IRS Proposes New Benefit Fees on Employer Health Plans

April 26, 2012 – 4:50 pm | By Todd Leeuwenburgh |

About a year from now, employers and plan administrators will be preparing to pay a fee to fund the Patient Centered Outcomes Research Institute (PCORI). The IRS on April 17 (77 Fed. Reg. 22691) issued proposed regulations on the fee.

The Patient Protection and Affordable Care Act (PPACA) created the PCORI fee to promote research to evaluate and compare health outcomes and the clinical effectiveness. It will apply to some, but not all, health plans with years ending on or after Sept. 30, 2012. The excise tax will be $1 times the average number of covered lives for the plan year. The tax increases to $2 per covered life for plan years ending on or after Oct. 1, 2013; and will be indexed for inflation for years thereafter. The government will cease collecting the tax after Sept. 30, 2019.

What Will Be Taxed

The tax will be imposed on the employer’s primary medical bill-paying vehicle:

•   fully insured health plans and individual policies (to be paid by the insurer);

•   self-insured health plans (to be paid by the plan sponsor)

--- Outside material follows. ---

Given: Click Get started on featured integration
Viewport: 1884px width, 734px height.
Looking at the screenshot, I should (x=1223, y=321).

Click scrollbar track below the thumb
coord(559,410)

Self-insured plan sponsors are defined to include employers, labor unions, Taft-Hartley multiemployer plan trusts, voluntary employees’ beneficiary associations (VEBAs) and multiple employer welfare arrangements (MEWAs). They will all be subject to the tax.

What Will Not Be Taxed

The following kinds of coverage will not have to pay the tax.

  • stop-loss insurance;
  • employee assistance, disease management and wellness programs, provided they do not pay significant medical bills;
  • group health plans for expatriate workers;
  • health flexible spending accounts (FSAs) that are excepted under HIPAA, and the employer contribution is either zero or less than $500 per year;
  • specialty coverage (hospital-only or disease specific) that is offered independently and not coordinated with the general health plan;
  • Medicare and Medicaid supplemental policies;
  • limited scope dental of vision benefits; and
  • health reimbursement arrangements (HRAs) integrated with a self-insured health plan that’s already being taxed.

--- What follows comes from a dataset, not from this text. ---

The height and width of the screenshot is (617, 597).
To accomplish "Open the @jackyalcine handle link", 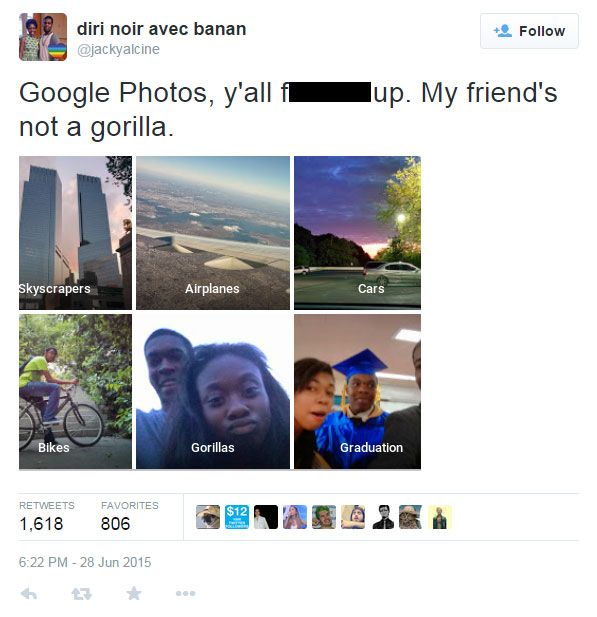I will point(118,50).
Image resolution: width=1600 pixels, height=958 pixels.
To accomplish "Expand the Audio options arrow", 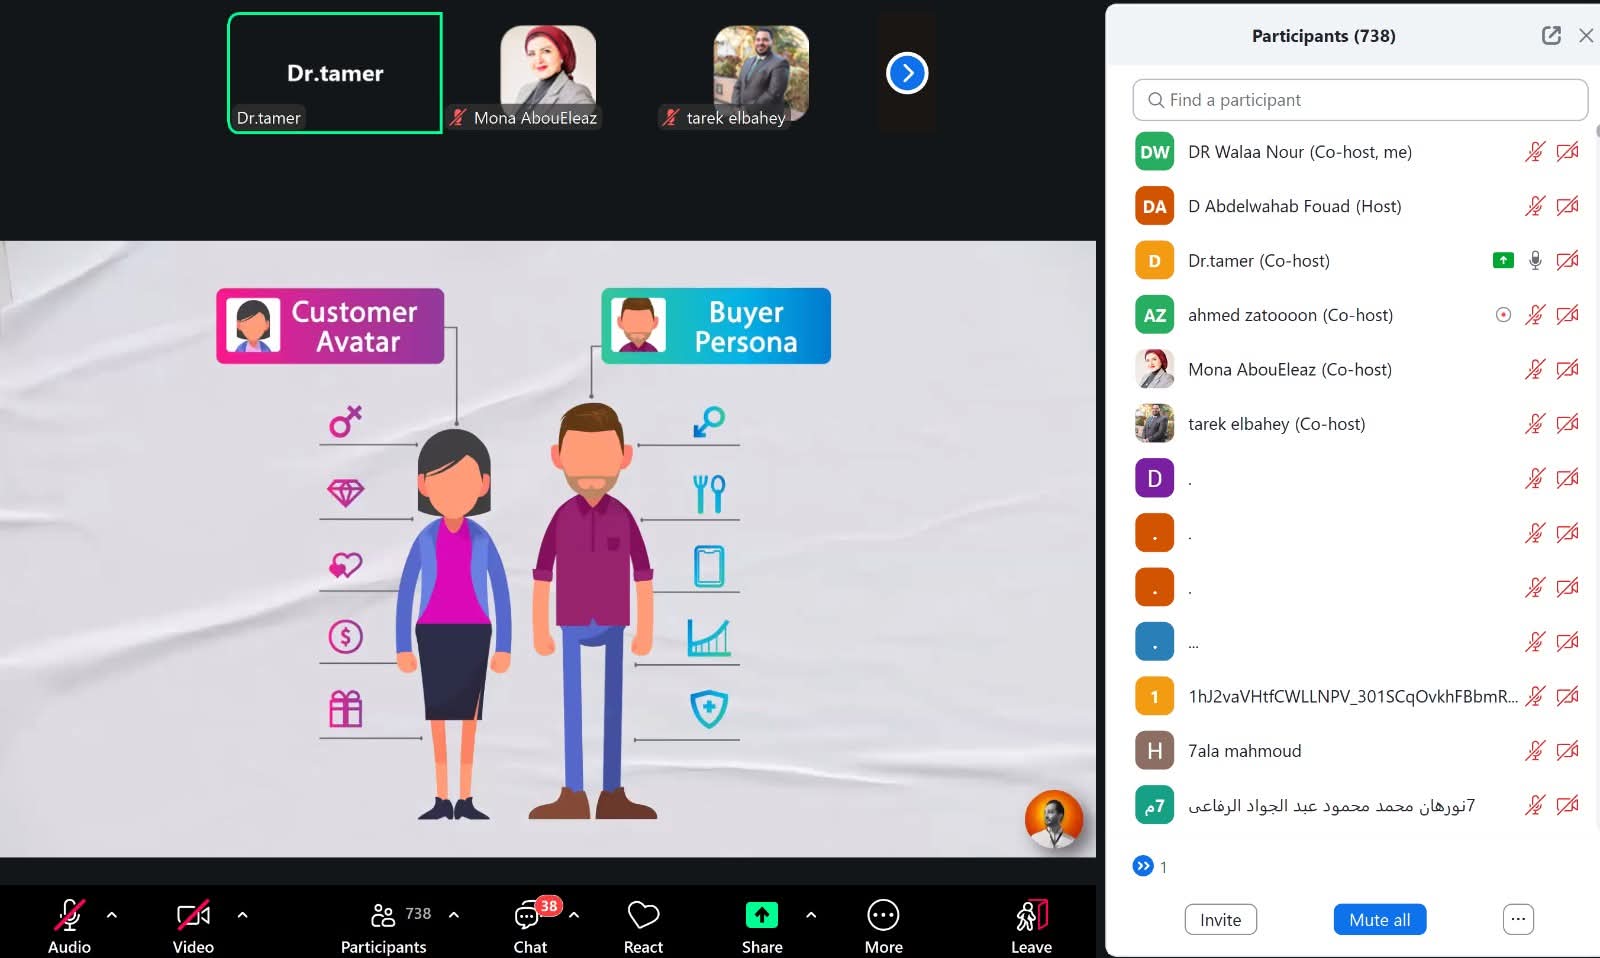I will coord(112,915).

Stand-alone HRAs Can Be Taxed

HRAs that are not integrated with a health plan that provides major medical coverage and HRAs that are being run by a separate plan sponsor from whoever’s running their major medical coverage will be assessed the fee.

In response to comments, however, the rules would subject plan sponsors that run several self-insured arrangements the same plan year to a single fee. The proposed rule builds on IRS Notice 11-35.

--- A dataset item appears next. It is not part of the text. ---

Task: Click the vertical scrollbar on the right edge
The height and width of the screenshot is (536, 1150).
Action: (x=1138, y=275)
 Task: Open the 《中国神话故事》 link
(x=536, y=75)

Plans liable for this fee will pay it by filing Form 720. The IRS says it plans to revise the form.

How the Fees Are Calculated

For the first year, the fee is $1, multiplied by the average number of covered lives. The proposed rule lets payers choose from one of four approaches when calculating this average.

  • Actual Count. The payer may calculate an average number of covered lives for a policy year by multiplying the number of covered lives for each day of the policy year and dividing that sum by the number of days in the policy year.
  • Snapshot Method. The payer may calculate the average number of lives for a policy year by adding the total number of lives covered on one date in each quarter of the policy year, or an equal number of dates for each quarter, and dividing the total by the number of dates on which a count was made (the snapshot method).
  • Member Month Method. Issuers of individual policies may calculate the number of lives subscribed to each individual policy during a given month, add together member counts for all months over the calendar year, then divide by 12, to determine the average number of lives.
  • Form 5500 Method. Self-insured health plans may add the total participants covered at the beginning and the end of the plan year, as reported on the Form 5500. If the plan covers employees and not dependents, the sum of the numbers is divided by two. If the plan offers dependent coverage, the sum of the numbers must be reported.

The fee will no longer apply for plan years ending on or after Oct. 1, 2019. The agency will accept comments until July 12.